Quoting "Werner Guttmann" <[EMAIL PROTECTED]>:
Hi Martin,
Martin S. Weber wrote:
Hey people,
so I've found that castor (wrongly) creates Java Enums of all uppercase
symbols for an xsd:enumeration xsd:restriction like the following:
<xsd:simpleType>
<xsd:restriction base="xsd:token">
<xsd:enumeration value="m"> <!-- prefix 'milli' -->
<xsd:enumeration value="M"> <!-- prefix 'mega' -->
</xsd:restriction>
</xsd:simpleType>
The generated enum symbols for that will be 'M' and, er, yes, 'M'. So I
found that code, fixed it, and then wanted to compile castor.
Is there really a need to fix this ? Actually, with java 5.0 you might
have a valid point there. But I am not 100% convinced ....
Ok, let's try.
shot 1: mega and milli are two different entities, their abbreviations
are well defined and well known, and you can't just change the case of
the lowercase 'm' to the uppercase 'M' as that gives you a 10^9 error!
shot 2: this is for software to use unitsml, a language (in its
nappies still) that is to be used to transport unit information. m
going to M is a killer argument to not use castor.
shot 3: XML is case sensitive. Yes this sucks. It should be
case-ignorant and -preserving, but it isn't. It's case sensitive. You
can't just change the case of things. I mean.. you just can't.
shot 4: You generate code that doesn't compile when ignoring the case.
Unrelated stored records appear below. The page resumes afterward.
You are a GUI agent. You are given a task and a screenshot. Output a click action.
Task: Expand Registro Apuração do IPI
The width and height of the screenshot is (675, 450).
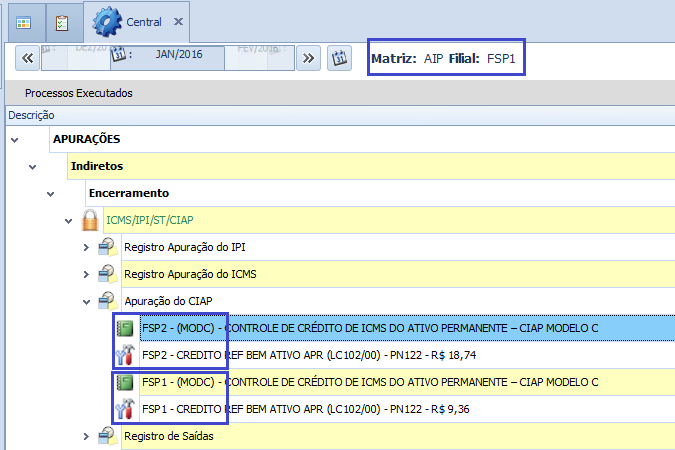pos(88,247)
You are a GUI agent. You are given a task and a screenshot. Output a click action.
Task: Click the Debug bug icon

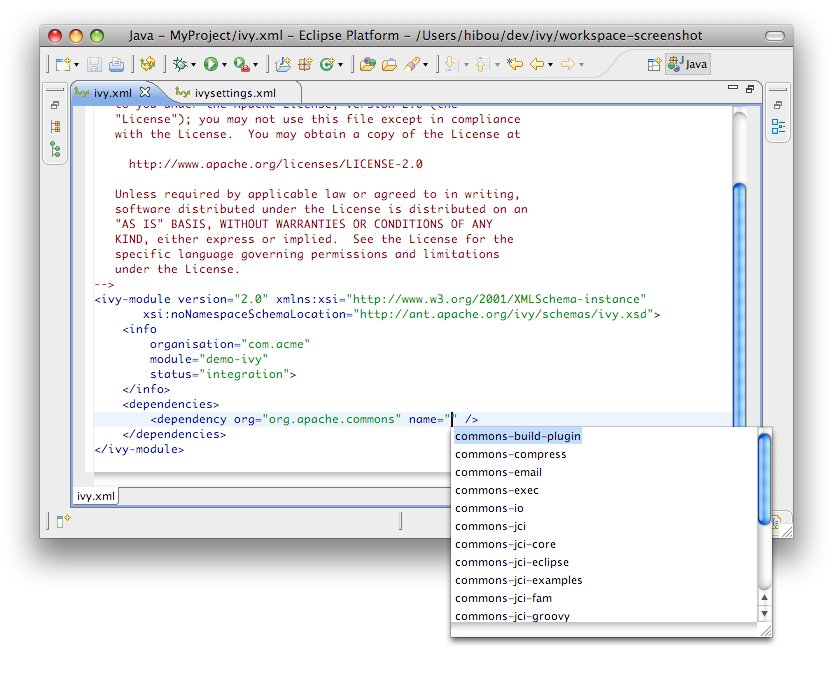(x=180, y=65)
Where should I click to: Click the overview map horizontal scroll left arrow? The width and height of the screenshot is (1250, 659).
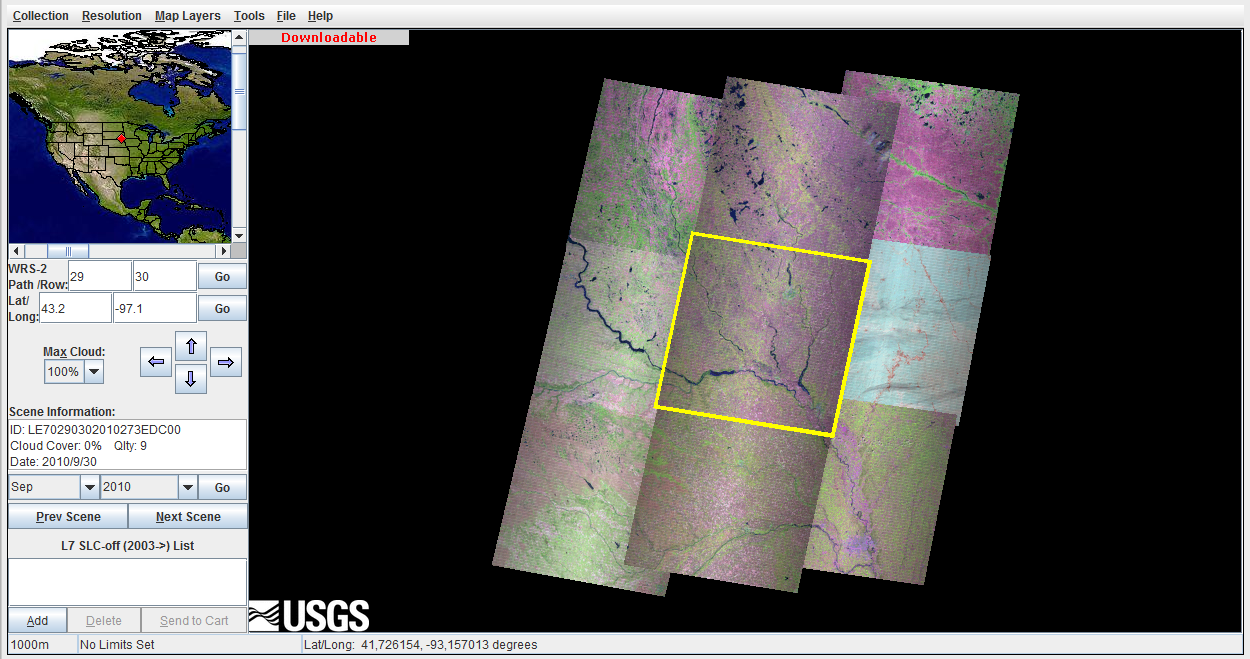tap(14, 250)
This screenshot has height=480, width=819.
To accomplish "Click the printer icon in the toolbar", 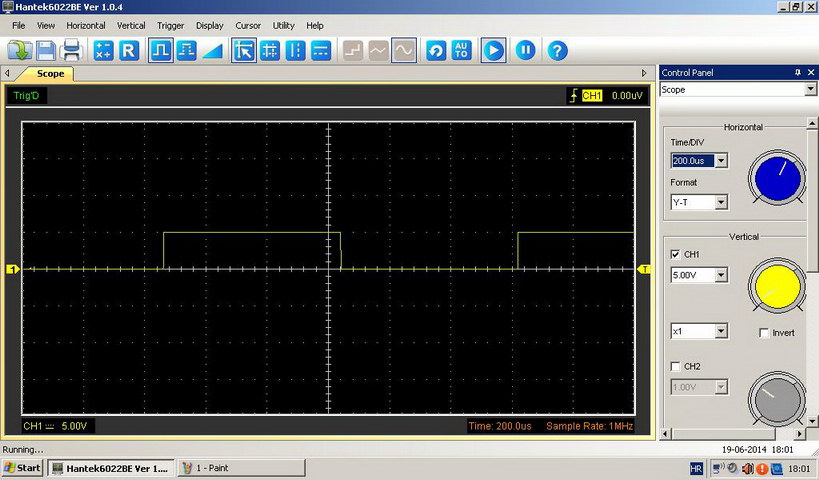I will pyautogui.click(x=71, y=50).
(Look at the source code generators output for the example I cited --
you're getting a clash for dual 'M's.)
I understand that the java naming conventions are different, and that
you like to generate code that follows the java culture. But the XML
culture is different. E.g. Look at those two elements: <starts-with>
and <starts-With>. Yes it's braindead, but they are two different
elements. Generating method names incorporating the fragment
startsWith for *both* is just wrong with regard to the XML culture
(shot 5?). As you see this applies to applying java naming conventions
_in general_ to xml stuff.
Yes the output is alien and ugly and ... Go complain to the W3C. It's
them who are braindead. If you want to make conformant XML processors,
you have to be braindead, too. There's just no choice.